Klinikbau boomt wie keine andere Branche

Laut der Marktstudie „Krankenhaus-Bauprojekte in Deutschland – 2023 und Folgejahre“ des Münchner Informationsdienstleisters Schwab Marketing  sind im deutschen Klinikbereich aktuell 1055 Neubau-, Umbau- oder Sanierungsprojekte in (Vor-) Planung oder in der Umsetzung. Die Studie erfasst Bauaktivitäten, (Vor-)Planungen und Fertigstellungen der deutschen Krankenhäuser, Vorsorge- und Rehabilitationseinrichtungen.

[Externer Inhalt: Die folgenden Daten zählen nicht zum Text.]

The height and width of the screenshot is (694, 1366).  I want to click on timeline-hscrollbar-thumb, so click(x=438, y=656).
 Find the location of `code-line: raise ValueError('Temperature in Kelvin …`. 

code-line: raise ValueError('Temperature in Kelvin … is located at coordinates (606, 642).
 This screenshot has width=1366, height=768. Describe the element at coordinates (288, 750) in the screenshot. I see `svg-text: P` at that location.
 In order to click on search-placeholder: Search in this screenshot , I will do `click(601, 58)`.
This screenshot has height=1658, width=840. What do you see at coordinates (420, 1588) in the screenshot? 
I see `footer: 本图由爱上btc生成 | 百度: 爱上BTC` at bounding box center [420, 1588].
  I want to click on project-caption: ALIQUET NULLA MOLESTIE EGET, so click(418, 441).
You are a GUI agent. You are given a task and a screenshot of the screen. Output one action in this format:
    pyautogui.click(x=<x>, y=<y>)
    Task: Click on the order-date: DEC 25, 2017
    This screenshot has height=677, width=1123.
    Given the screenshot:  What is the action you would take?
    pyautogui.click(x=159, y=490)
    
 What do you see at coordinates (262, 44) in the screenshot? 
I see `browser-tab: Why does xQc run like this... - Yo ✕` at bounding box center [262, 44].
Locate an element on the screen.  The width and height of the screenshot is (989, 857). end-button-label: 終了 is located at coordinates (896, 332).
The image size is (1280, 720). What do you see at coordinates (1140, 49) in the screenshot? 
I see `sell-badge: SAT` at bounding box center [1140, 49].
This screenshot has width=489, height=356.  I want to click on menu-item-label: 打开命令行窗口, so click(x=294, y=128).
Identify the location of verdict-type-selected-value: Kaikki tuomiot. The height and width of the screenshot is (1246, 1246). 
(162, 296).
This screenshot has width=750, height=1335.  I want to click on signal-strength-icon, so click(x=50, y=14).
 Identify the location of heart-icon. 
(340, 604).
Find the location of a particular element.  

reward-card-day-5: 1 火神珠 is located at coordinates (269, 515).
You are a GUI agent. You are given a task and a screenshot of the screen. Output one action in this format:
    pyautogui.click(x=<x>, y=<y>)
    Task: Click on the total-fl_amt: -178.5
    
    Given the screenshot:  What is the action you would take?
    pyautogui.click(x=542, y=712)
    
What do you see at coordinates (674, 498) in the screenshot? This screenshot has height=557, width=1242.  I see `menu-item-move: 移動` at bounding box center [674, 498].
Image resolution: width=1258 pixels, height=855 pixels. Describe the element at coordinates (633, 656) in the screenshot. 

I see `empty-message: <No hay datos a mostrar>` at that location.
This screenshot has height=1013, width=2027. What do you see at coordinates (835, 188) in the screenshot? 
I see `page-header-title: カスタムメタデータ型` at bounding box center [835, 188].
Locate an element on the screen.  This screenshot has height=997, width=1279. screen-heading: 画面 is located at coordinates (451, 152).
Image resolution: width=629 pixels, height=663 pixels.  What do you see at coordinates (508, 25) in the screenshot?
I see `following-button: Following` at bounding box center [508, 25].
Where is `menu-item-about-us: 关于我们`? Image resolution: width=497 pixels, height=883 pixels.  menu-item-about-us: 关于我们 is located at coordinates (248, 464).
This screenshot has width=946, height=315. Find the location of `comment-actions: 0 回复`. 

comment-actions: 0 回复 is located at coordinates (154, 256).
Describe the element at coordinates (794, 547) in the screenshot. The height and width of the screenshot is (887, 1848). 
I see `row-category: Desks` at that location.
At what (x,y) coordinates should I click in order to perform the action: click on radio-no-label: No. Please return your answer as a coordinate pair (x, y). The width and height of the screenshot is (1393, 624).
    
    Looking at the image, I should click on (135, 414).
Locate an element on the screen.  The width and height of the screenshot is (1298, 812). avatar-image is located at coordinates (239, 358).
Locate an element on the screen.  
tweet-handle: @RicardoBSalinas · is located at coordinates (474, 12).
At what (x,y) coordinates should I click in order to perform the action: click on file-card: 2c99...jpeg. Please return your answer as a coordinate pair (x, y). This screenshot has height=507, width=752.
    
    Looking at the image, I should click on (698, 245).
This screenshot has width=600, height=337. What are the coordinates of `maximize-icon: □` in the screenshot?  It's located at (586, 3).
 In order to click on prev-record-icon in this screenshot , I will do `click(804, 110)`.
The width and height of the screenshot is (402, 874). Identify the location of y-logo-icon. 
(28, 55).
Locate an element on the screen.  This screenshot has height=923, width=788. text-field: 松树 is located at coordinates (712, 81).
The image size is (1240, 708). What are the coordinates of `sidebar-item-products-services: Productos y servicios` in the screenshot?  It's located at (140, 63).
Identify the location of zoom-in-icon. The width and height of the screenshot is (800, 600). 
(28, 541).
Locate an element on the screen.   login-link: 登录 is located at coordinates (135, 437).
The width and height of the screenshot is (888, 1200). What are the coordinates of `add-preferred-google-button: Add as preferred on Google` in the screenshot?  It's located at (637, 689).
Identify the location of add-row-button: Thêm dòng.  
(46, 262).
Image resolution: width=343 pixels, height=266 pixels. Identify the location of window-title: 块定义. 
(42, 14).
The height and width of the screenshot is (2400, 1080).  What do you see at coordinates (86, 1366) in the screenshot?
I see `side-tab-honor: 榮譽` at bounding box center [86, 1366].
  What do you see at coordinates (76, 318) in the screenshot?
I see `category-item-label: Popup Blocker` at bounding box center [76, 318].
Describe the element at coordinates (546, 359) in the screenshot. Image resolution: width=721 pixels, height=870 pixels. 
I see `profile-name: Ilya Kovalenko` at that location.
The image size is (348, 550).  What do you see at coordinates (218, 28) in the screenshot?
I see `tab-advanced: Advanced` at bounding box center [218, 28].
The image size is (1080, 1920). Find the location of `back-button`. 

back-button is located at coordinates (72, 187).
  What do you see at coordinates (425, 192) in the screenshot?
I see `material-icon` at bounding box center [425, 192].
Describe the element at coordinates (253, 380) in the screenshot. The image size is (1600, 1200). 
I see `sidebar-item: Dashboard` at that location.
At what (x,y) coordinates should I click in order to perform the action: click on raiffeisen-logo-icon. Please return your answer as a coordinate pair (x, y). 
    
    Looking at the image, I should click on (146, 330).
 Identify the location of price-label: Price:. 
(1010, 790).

Im Vergleich zu den Vorjahren sind die Bauaktivitäten auf einem konstant sehr hohen Niveau. Trotz abnehmender Anzahl vor allem freigemeinnütziger Kliniken ist die Bauaktivität ungebrochen hoch. In wieweit sich die geplante Krankenhausreform auf die Bauaktivitäten auswirkt, lässt sich frühestens im nächsten Jahr ermitteln. „Wir haben aber den Eindruck gewonnen, dass die Diskussion über Klinikschließungen für Unsicherheiten gesorgt hat“, so Geschäftsführer Gerd Schifferdecker. Als wichtigen Grund für die aktuellen Bauaktivitäten betrachtet er die Zentralisierungsbestrebungen im Klinikbereich und die damit verbundenen Klinikzusammenschlüsse.